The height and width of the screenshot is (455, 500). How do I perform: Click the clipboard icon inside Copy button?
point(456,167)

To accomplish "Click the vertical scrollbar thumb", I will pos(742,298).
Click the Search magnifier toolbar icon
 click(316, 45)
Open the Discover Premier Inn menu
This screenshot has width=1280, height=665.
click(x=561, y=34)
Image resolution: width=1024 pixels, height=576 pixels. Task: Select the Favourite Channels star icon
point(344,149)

*Exercise:*
For every line of the listing, produce an identical copy.

*Answer to this problem:*
The height and width of the screenshot is (455, 500). How do I perform: Click the clipboard icon inside Copy button?
point(456,167)

To accomplish "Click the vertical scrollbar thumb", I will pos(742,298).
Click the Search magnifier toolbar icon
 click(316, 45)
Open the Discover Premier Inn menu
This screenshot has width=1280, height=665.
click(x=561, y=34)
Image resolution: width=1024 pixels, height=576 pixels. Task: Select the Favourite Channels star icon
point(344,149)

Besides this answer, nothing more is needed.